Una fotografia e sei in un interno. Sei proprio lì, in quella stanza: senti l'odore. Quel misto di profumi che ti ha segnato l'anima, perché pensavi fosse casa, o così ti avevano fatto credere.
Un bel soggiorno accogliente fatto di luce anche quando la luce non c'è.
Un soggiorno con un divano e pieno di oggetti e significati. Bicchieri, dischi, libri, fogli, chiavi, menta e basilico. E ancora.

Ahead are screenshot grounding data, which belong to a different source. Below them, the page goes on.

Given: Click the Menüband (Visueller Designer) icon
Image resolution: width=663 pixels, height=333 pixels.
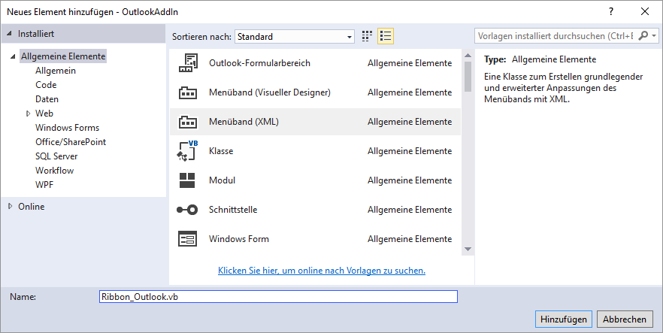Looking at the screenshot, I should pyautogui.click(x=187, y=92).
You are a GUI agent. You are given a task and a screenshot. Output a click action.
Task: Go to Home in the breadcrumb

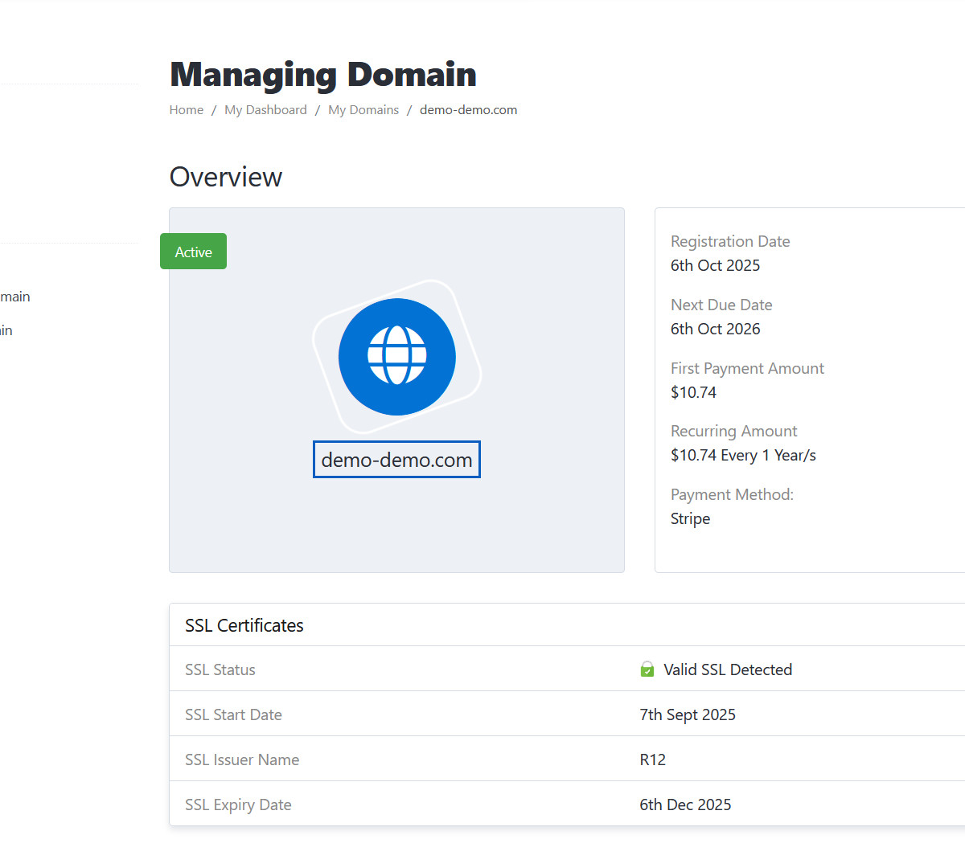[x=186, y=110]
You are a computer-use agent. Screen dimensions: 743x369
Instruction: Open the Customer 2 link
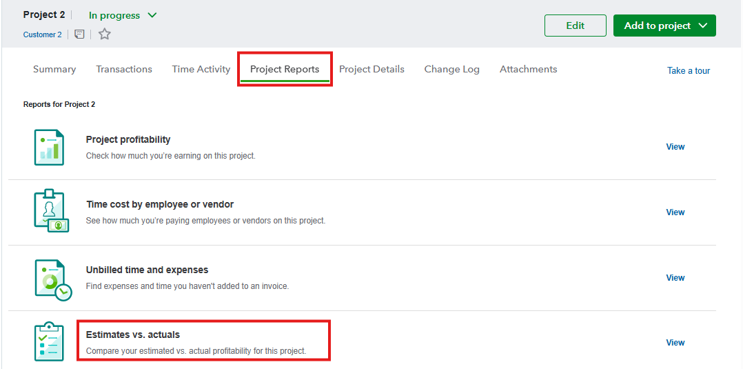pos(42,34)
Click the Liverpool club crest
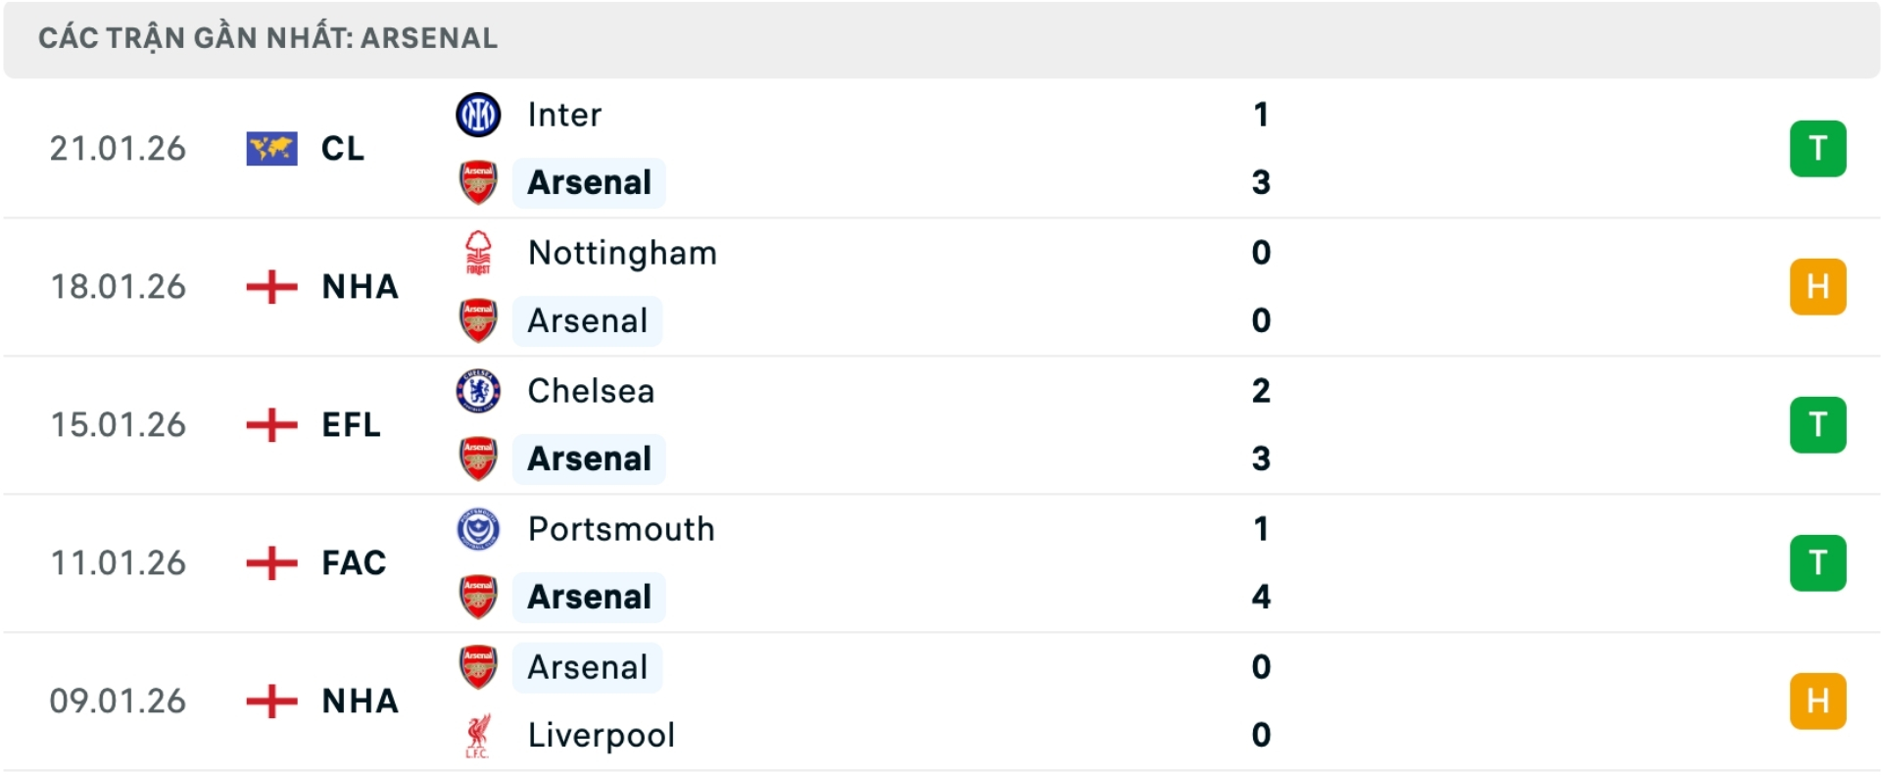1881x776 pixels. point(478,735)
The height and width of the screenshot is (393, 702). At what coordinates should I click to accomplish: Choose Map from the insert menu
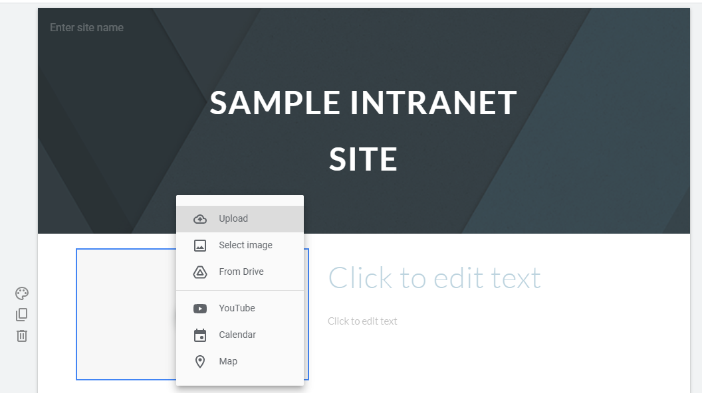pyautogui.click(x=228, y=361)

Caffè, incenso, candele talvolta, cartoline, bigliettini e calamite.
Un tavolo su cui mangiare, lavorare, fare l'amore.
Un tavolo che è caldo come il legno di cui è fatto
Quello è un mondo intimo fatto di complicità, disponibilità, sincerità: la tua almeno.
Poi ti svegli e torni al presente.
L'onda di tenerezza si vela di delusione: quel tempo era fuori tempo già allora e tu eri un riempitivo fuori moda già allora.
Non significavi niente.
Ripensi a quel tavolo e ti accorgi che ha fatto bene il suo lavoro: è servito soltanto a consumare.
E si è consumato di tutto lì sopra...
Le migliore delle pietanze servite: paté della tua persona con macedonia dei tuoi migliori sentimenti.
Pare che il commensale se ne sia nutrito con voracità anche se non ricorda neppure se ha o meno gradito.
Sorridi.
Anche questo esser sempre coi pensieri fuori luogo lo chiamano vita.